This little guy is on the move.
As you can see, Autumn is here, the leaves are changing and blanketing our yards, and there's a chill in the air that has me bundling the baby up with extra care.
Those are hand-knitted fingerless gloves on that baby. This is the first time he's worn them willingly, without fighting or pulling them off. It's a nice feeling, clothing your child in something you've made.
Mmmm, wool.
They're the Sucky Thumb mitts pattern, done up using two strands of Berocco Sox held together. It made for very nice little stripes. It's not the softest yarn in the world, even after washing, but they're holding up well to several encounters with the concrete driveway. Walking is hard.
I still have lots of the yarn left, so I'm using it to test-knit a hat for Cowtownknits on Ravelry. Pictures to come later. It's an in-between project, because mainly I'm still working on swap stuff. That involves mohair and beads, and sometimes I need a break from that insanity. Sometimes I just need a simple hat in simple wool, in a pattern that doesn't require six stitchmarkers and a row counter and four pages of instructions and a bag of beads and a crochet hook . . .

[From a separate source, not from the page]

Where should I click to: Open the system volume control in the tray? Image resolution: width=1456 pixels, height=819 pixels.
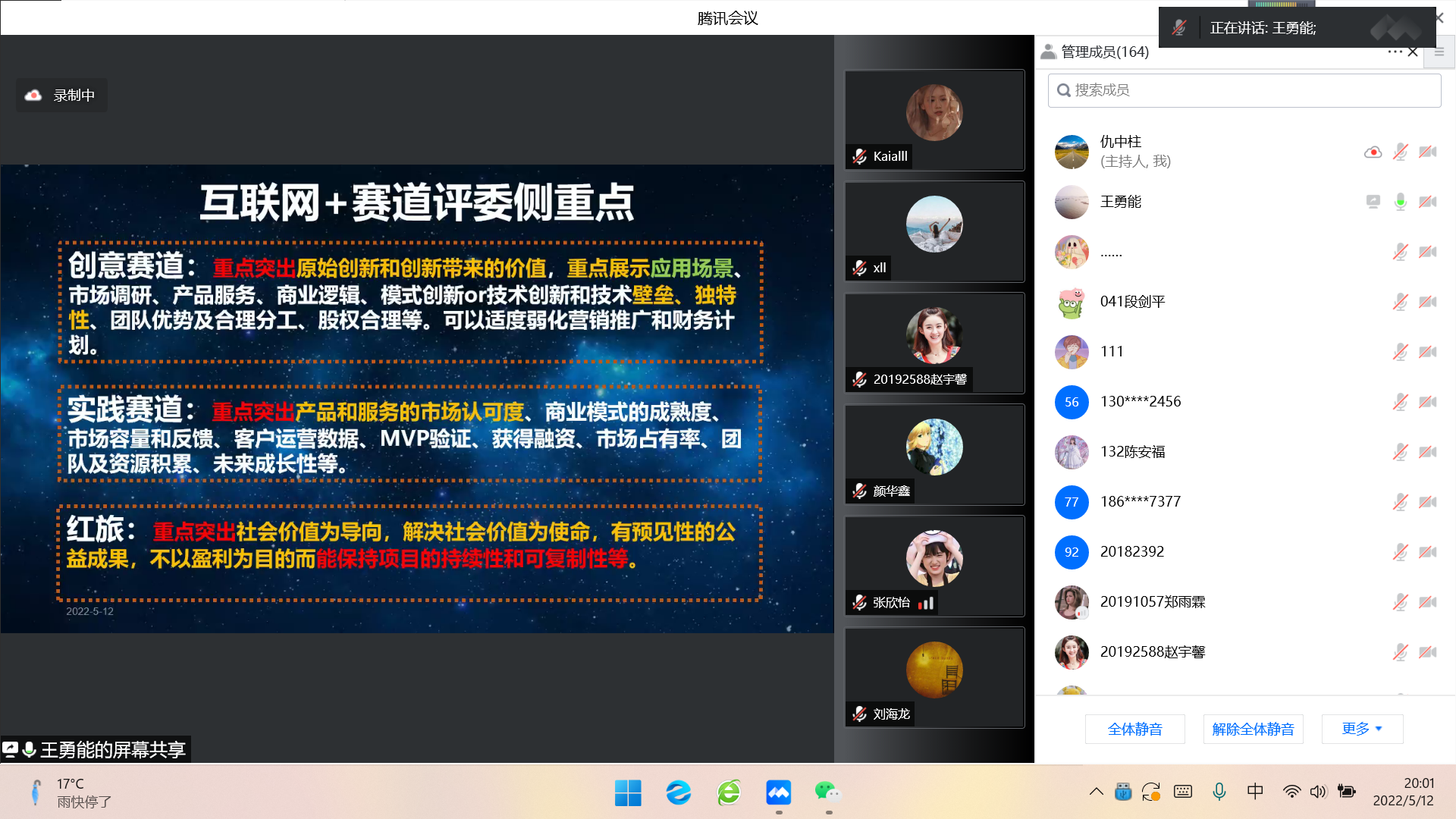1318,792
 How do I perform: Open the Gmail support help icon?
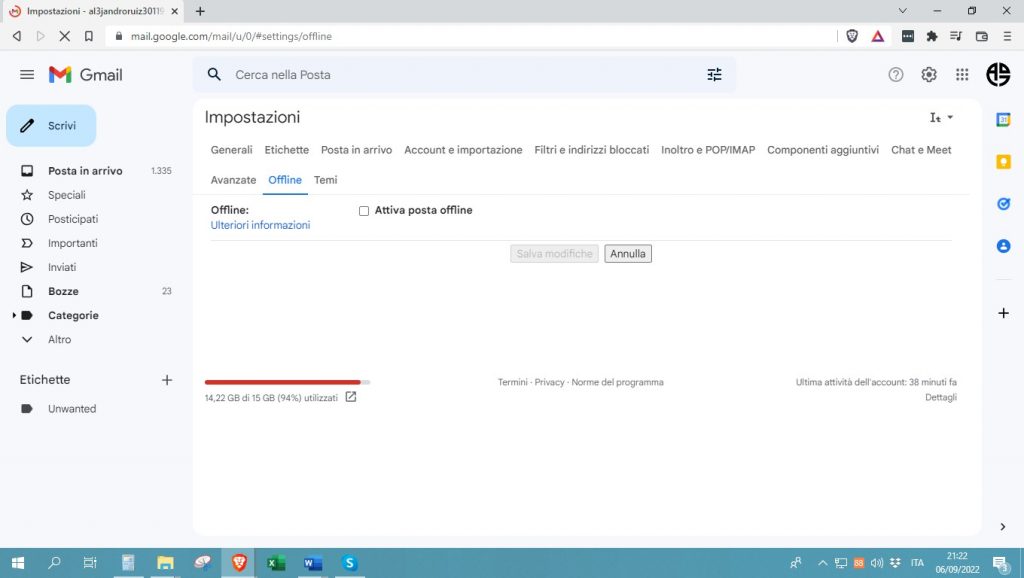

As the weather's been turning colder, I've been doing more cooking, which has also been easier on our bank accounts (for how little money we have, we have an absurd number of accounts to keep it in). Soups, stews, and skillet meals are the order of the day. Ryan brought home a bag of potatoes one day, a few weeks before the cold snap, actually. I don't cook a lot with potatoes - too much prep/cooking time, as far as I'm concerned. However, a bag of potatoes I had and since a few were rotten, I figured I'd better cook p as many as I could before the rest caught the bug. On my next day off, I decided to make potato soup. I budgeted my time with an eye towards Silas taking a nap before dinner. The parents among my readership can well imagine how that went down. Not only would he not take a nap, he would not self-entertain. He wanted Mama. Folks, there is no good way to hold a toddler and peel potatoes at the same time. There isn't a good way to hold a toddler and wash potatoes at the same time. I was at the end of my rope, and there was only one thing I could think of doing (well, two, but I couldn't wait for my mom to drive three hours to come babysit).
I took everything outside.
I filled an ice cream bucket with hot water, brought out my veggie wash spray, and sat on the bottom step of our front porch and scrubbed potatoes for all the neighbors to see. After some trial and error, I discovered the only way to keep Silas out of the potato water bucket was to get him his own bucket, and he happily splashed in it next to me, gathering a thick coating of mud on his clothes and his rubber ducks. I felt a nice connection to my ancestors, who quite likely also did a lot of prep work out of doors, to get out of smoky, dark kitchens and make the most of fresh air and light.
Now, our next-door neighbors have four children, and they were hosting some daycare children while the kids' normal provider was laid up with a broken hip, and it turns out that there is nothing more fascinating in the world to young children than someone doing something perfectly ordinary like washing and peeling potatoes in an un-ordinary setting like OUTSIDE. Also, small children like babies. So I quickly found myself faced with a semi-circle of children ranging in age from 3 to 9, all absolutely engrossed in what my son and I were doing. Mr. Next-Door was pretty confused about the interest garnered by potatoes, but it's easy to forget that anything can be interesting if you've never seen it done a certain way before. And EVERYTHING is more interesting if there's a baby involved.
This picture wouldn't be half so fun to look at if it were just my unraked yard, right?
Anyway, there's something about scrubbing and peeling potatoes that, even in the kitchen, makes me feel this close connection to all the women in my family, present and past. How many generations of my family have made potato soup or latkes or stews with hearty chunks of potato? I get the same feeling when I make bread from scratch, and of course when I'm knitting. It's one of the things I love best about both activities - they're ancient, and they're ways to keep my family warm, either from the inside out with a good garlic potato soup, or from the outside in with a pair of fingerless gloves or a stocking cap.
Yeah, I occasionally knit for this guy, too.